La stretta di mano del 1999 tra Stankovic e Boban |
C'erano molti timori per la partita che ieri sera ha visto contrapposte a Zagabria la Croazia e la Serbia per la qualificazione ai mondiali del 2014 in Brasile. Vatreni e Beli Orlovi (Fiamme e Aquile Bianche) non si
erano mai incrociate in un match internazionale se si esclude il
confronto del 9 ottobre 1999 tra la Croazia e l’allora Jugoslavia formata da Serbia e Montenegro per l’accesso agli Europei in Olanda. Le profonde ferite lasciate dal conflitto degli anni '90 non sono ancora guarite e per questo, alla vigilia, la memoria non ha potuto non andare a quel 13 maggio 1990,
quando la partita tra la "Dinamo" di Zagabria e la "Stella Rossa" di
Belgrado trasformò lo stadio Maksimir della capitale croata in un campo di battaglia, sinistro presagio di quello che sarebbe successo di lì ad un anno.

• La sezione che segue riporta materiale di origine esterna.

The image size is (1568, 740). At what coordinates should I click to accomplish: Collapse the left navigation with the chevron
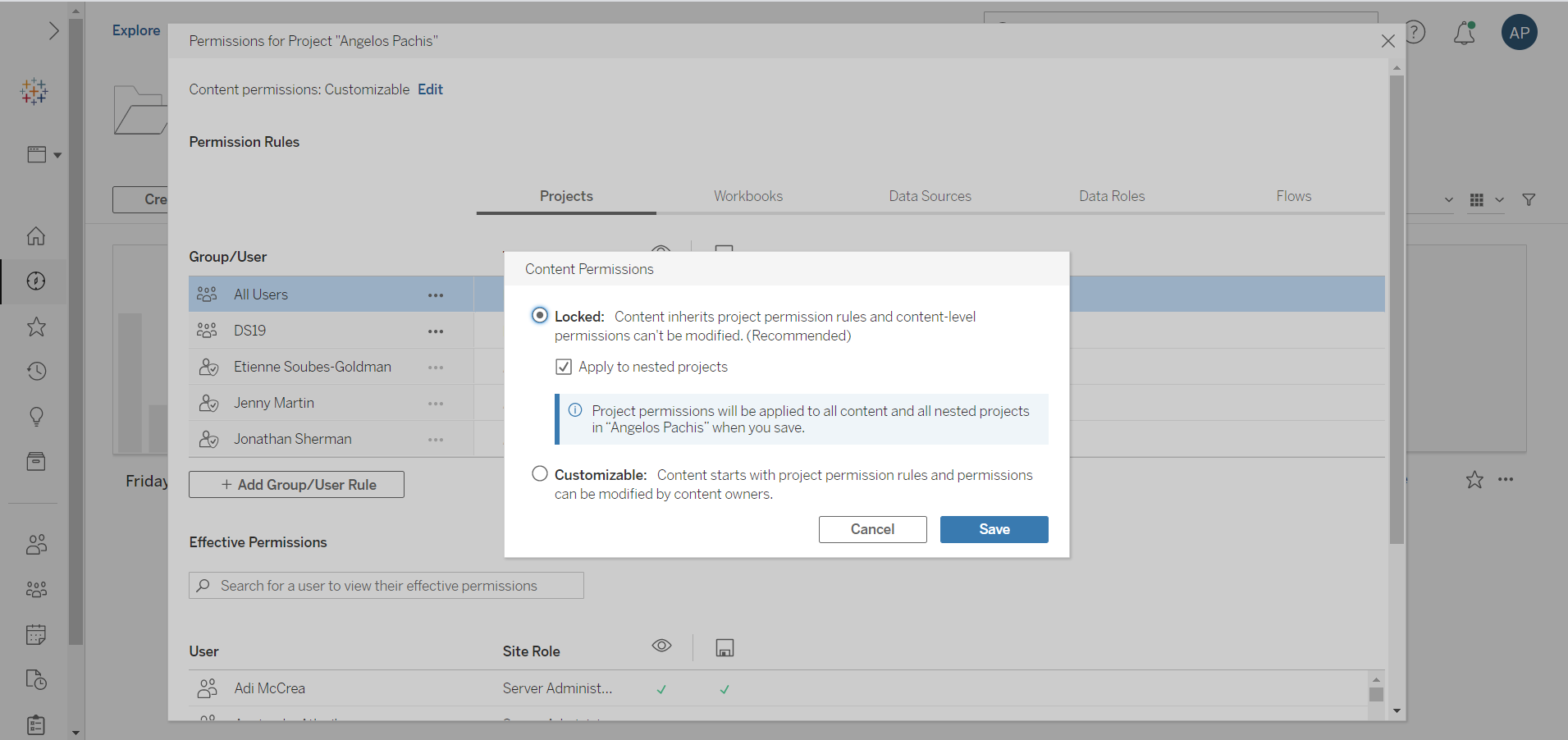point(54,30)
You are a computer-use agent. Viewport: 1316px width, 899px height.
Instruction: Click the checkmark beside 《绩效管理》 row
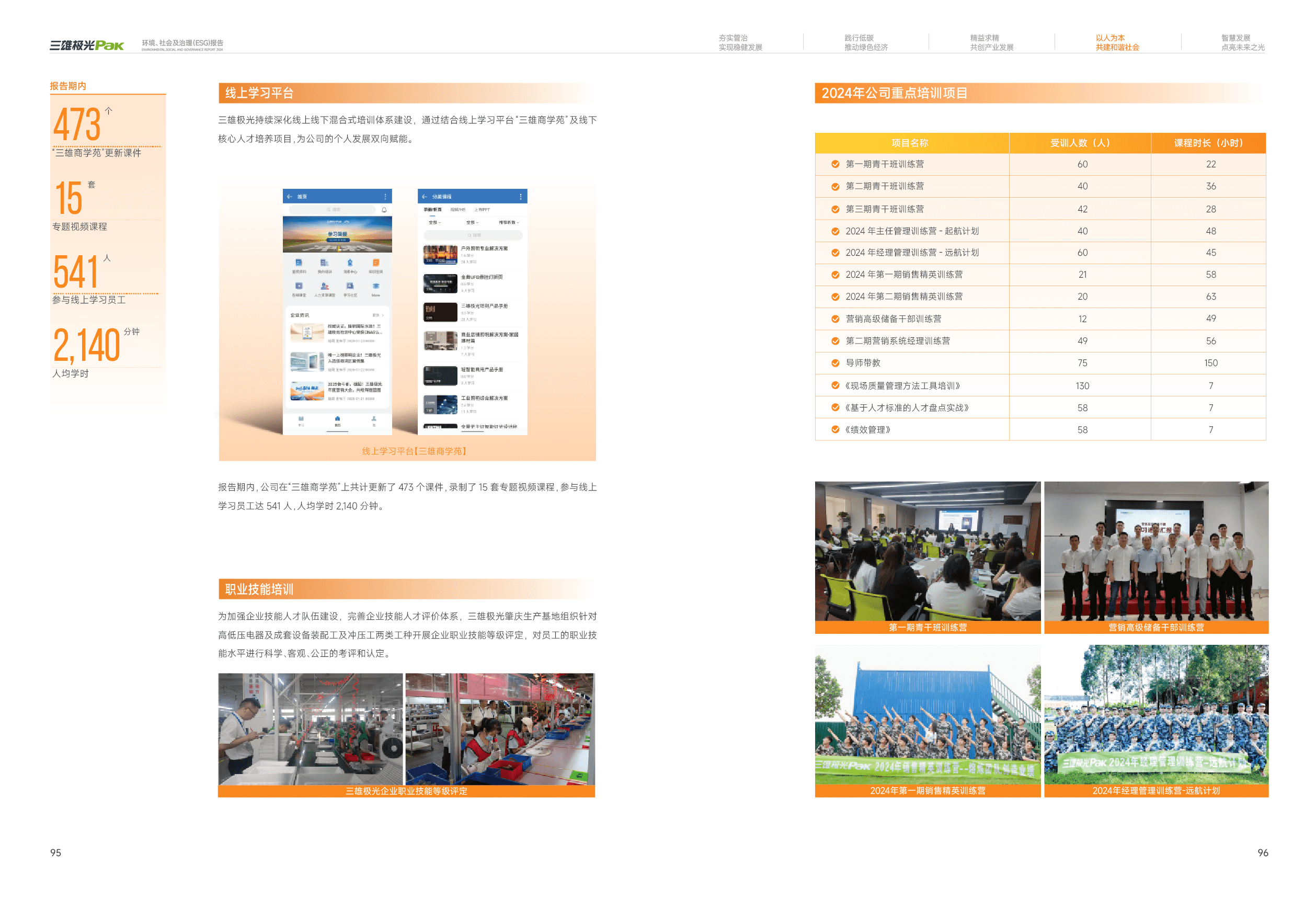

Certi ricordi sono duri a morire ed è per questo che ieri per Zagabria è stata una giornata ad altissima tensione, con centinaia di poliziotti in assetto antisommossa a presidiare i “punti caldi”, pronti a reprimere ogni accenno di provocazione, come al mattino, in piazza Ban Jelacic, dove alcuni ragazzi che intonavano «Ajmo ustase» (Forza ustascia) e «Ubij srbina» (Ammazza il serbo) sono stati subito fermati. Decine di ultrà, già noti alla polizia, sono stati invece fermati in via preventiva, mentre per altri tifosi croati era già in vigore il divieto di partecipare a eventi sportivi. Ai tifosi serbi è stato vietato di seguire la loro squadra, così come accadrà a settembre per i supporter croati per la partita di ritorno a Belgrado. Le autorità avevano inoltre avvertito che alla minima espressione estremista o razzista la partita sarebbe stata interrotta.
L’evento, alla fine, è stato solo
sportivo e ha vinto la squadra migliore, sotto gli occhi del
presidente croato Ivo Josipovic e dell’ex collega serbo Boris Tadic
(l'incontro con l'attuale presidente, Tomislav Nikolic, visto il gelo
degli ultimi mesi ancora non è alle viste, ma le diplomazie sono al
lavoro da tempo). La Serbia dice praticamente addio al
mondiale in Brasile: il secco 2-0 ieri subito lascia ormai poche speranze ai ragazzi di Sinisa Mihajlovic. Ciò che
più conta, però, è che quella di ieri sera con la Croazia,
nonostante i fischi e alcuni cori nazionalisti di una parte del pubblico
di casa, sia stata solo una partita di calcio. I fantasmi del
passato, quelli che mutarono l'odio sportivo in odio etnico e che
trasformarono i gruppi di ultras nelle bande paramilitari che
imperversarono nella Jugoslavia in guerra, sono rimasti fuori dallo
stadio Maksimir.
Il giorno dopo è naturale, quindi, chiedersi se
non ci sia stato troppo clamore per un incontro di calcio, troppa
confusione tra calcio e politica. Ma il calcio, in Jugoslavia, èsempre stato usato come arma politica, fin dai tempi del Maresciallo
Tito e non solo quando, negli anni Novanta, nei gruppi ultrà della
Stella Rossa o del Partizan o della Dinamo furono arruolati molti
componenti delle bande paramilitari. Ma gli anni passano e da quella
che alcuni hanno chiamato “jugosfera” vengono da tempo segnali
positivi che andrebbero colti con intelligenza. Nei Paesi ex jugoslavi molti lo stanno facendo, nonostamte le tante difficoltà che incontrano: un po' meno avviene dalle nostre parti, dove ci si accorge dei Balcani solo quando confermano i luoghi comuni più deleteri. Quelli che ieri sera sono stati smentiti una volta di più allo stadio Maksimir.